Nove organizações sindicais de professores convocaram uma greve ao último tempo de aulas, que começou hoje e decorrerá até ao final do ano letivo. Além desta, serão ainda realizadas greves ao serviço extraordinário, ao sobretrabalho e à componente não letiva, sem impacto nas aulas dos alunos.
Esta greve surge como forma de protesto contra o novo regime de recrutamento e pela recuperação de todo o tempo de serviço dos professores que esteve congelado durante seis anos, seis meses e 23 dias, que as organizações sindicais consideram uma reivindicação prioritária.
O Governo aprovou recentemente o novo regime de gestão e recrutamento de professores, que não chegou a ser aprovado pelos representantes dos docentes. O principal ponto de discórdia foi a possibilidade de professores com horário incompleto darem aulas em duas escolas e a criação de conselhos de zona pedagógica.
Mário Nogueira, secretário-geral da Federação Nacional dos Professores (Fenprof), avisou que “ações de luta não vão faltar para podermos pressionar o Governo a resolver problemas que estão a massacrar uma profissão em que há cada vez menos gente”. A plataforma sindical pretende ainda greves por distritos entre 17 de abril e 12 de maio, uma greve nacional e manifestação em 06 de junho, e uma greve às avaliações de final de ano.

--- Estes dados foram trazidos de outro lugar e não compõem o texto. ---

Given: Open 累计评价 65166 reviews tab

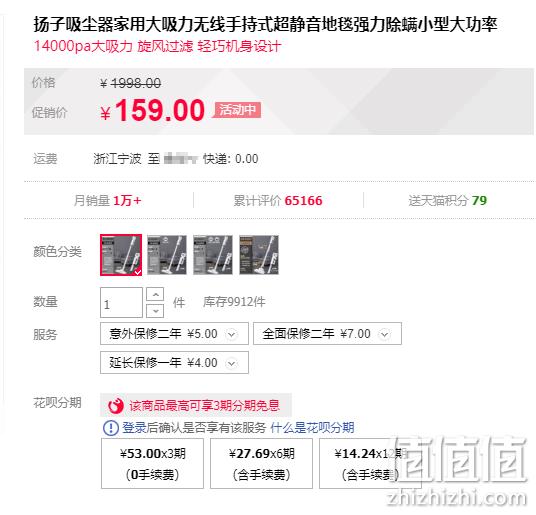Looking at the screenshot, I should click(x=278, y=201).
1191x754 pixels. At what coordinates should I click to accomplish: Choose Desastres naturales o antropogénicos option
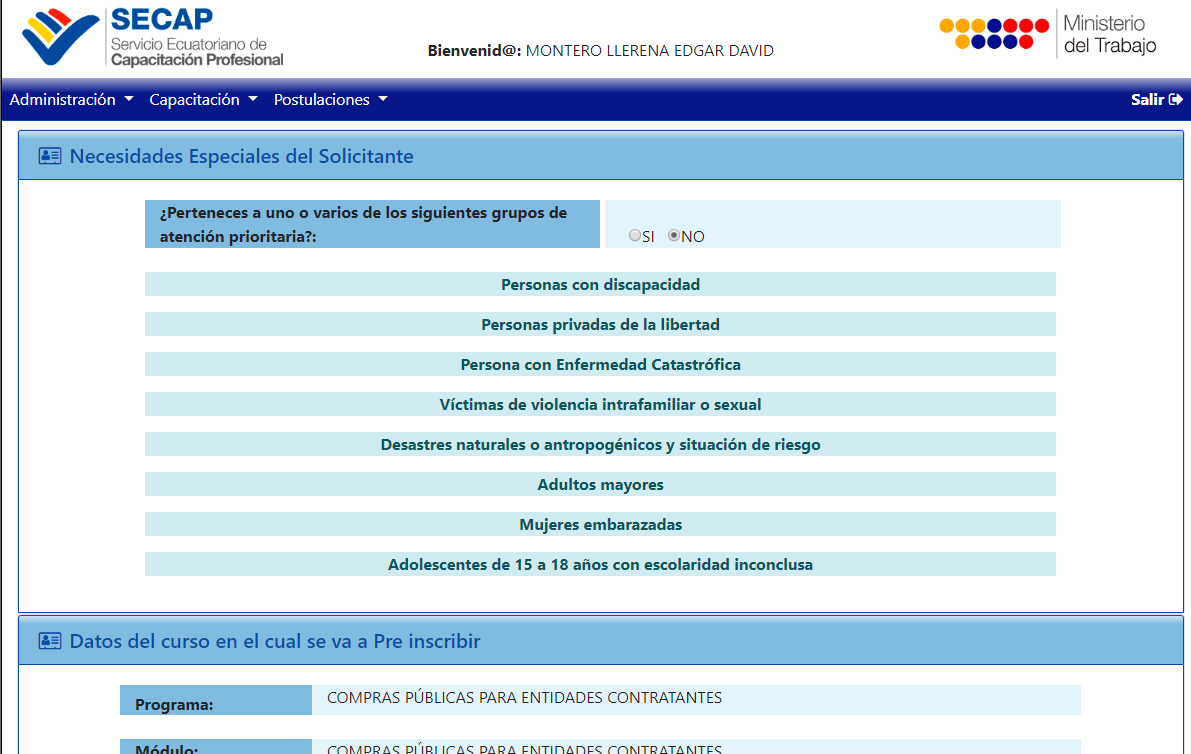tap(600, 444)
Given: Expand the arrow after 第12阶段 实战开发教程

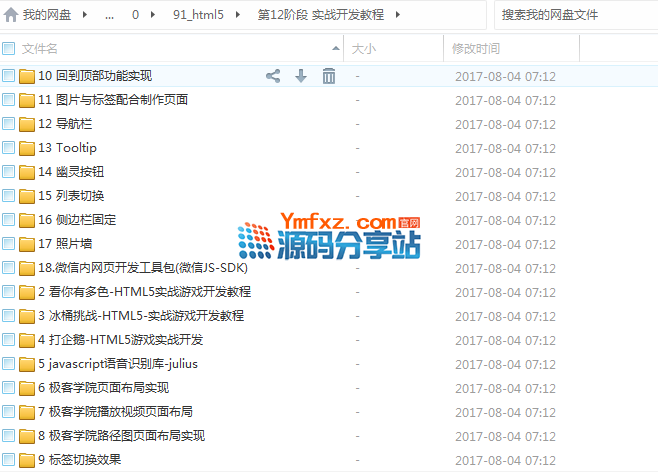Looking at the screenshot, I should [x=397, y=15].
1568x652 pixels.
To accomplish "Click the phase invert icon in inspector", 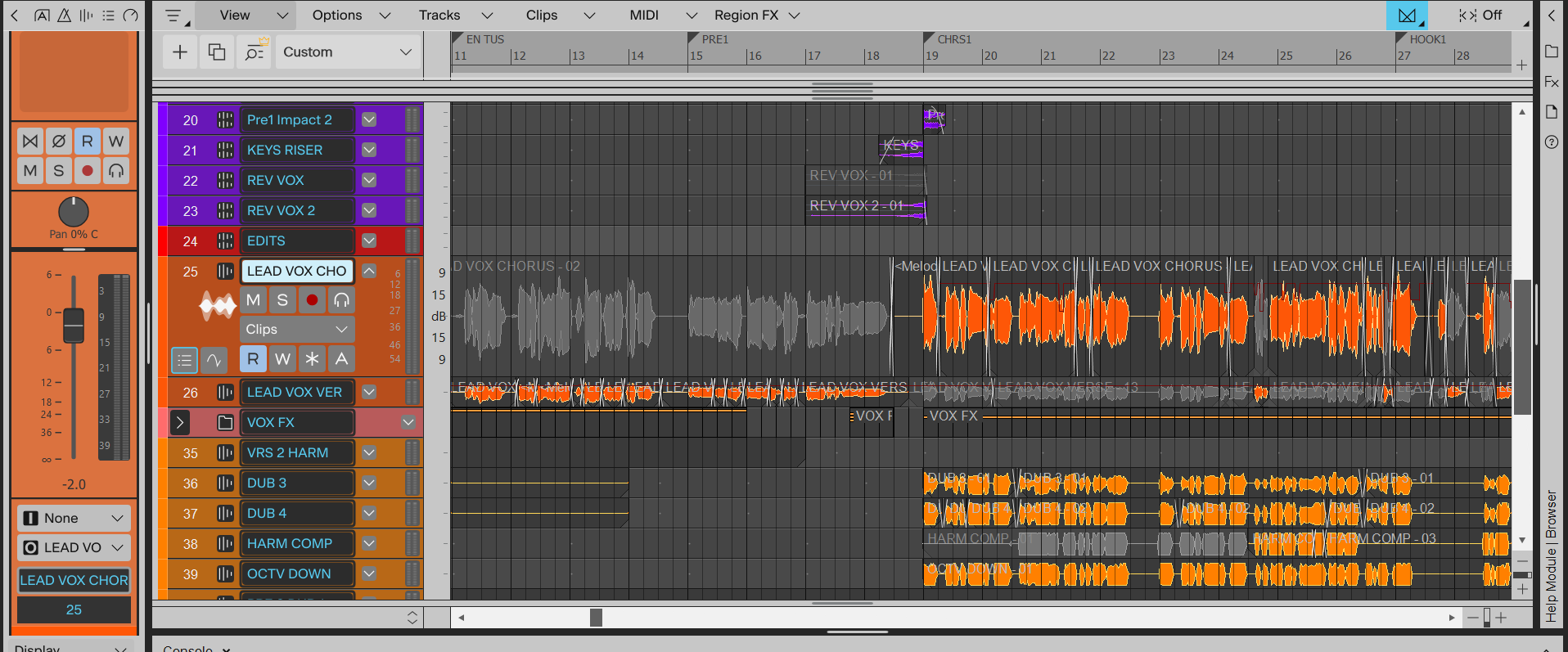I will pyautogui.click(x=59, y=142).
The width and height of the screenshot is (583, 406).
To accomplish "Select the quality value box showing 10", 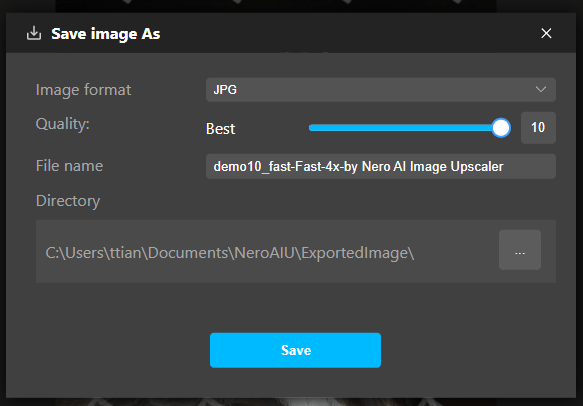I will click(x=538, y=128).
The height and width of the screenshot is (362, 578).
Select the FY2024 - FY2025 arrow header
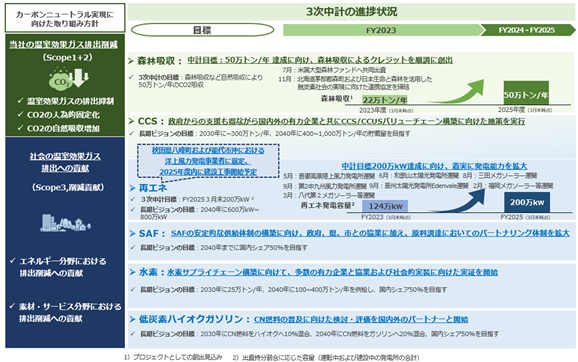[528, 30]
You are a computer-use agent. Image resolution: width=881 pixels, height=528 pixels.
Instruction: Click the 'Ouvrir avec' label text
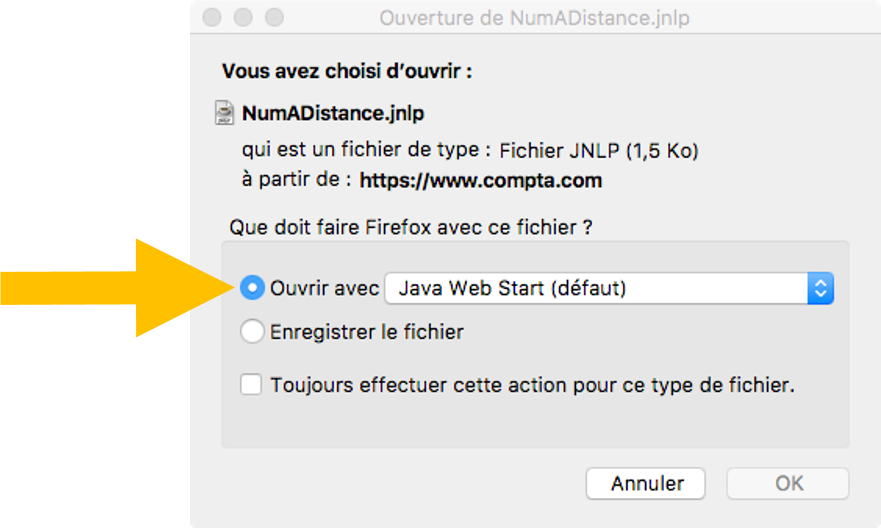(324, 288)
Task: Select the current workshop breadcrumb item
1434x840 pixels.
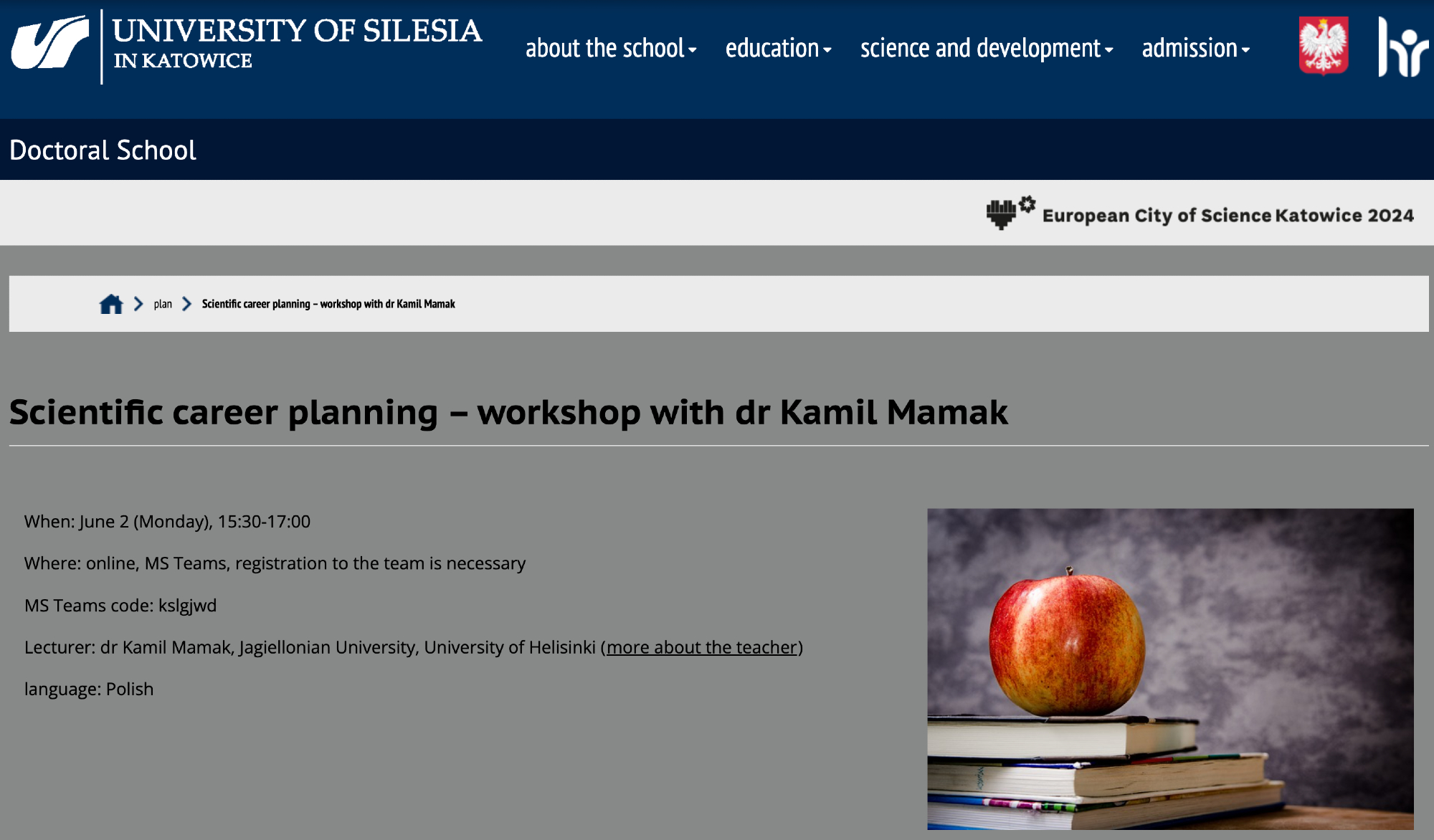Action: coord(328,304)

Os sindicatos exigem ainda a eliminação das quotas na avaliação e vagas de acesso ao 5.º e 7.º escalões da carreira docente, a alteração do regime de Mobilidade por Doença, a redução da burocracia nas escolas, um regime especial de aposentação e a regularização dos horários de trabalho.
De momento, decorre outra paralisação convocada pelo Sindicato de Todos os Profissionais da Educação desde dezembro, à qual se juntam agora as greves convocadas pelas nove organizações sindicais.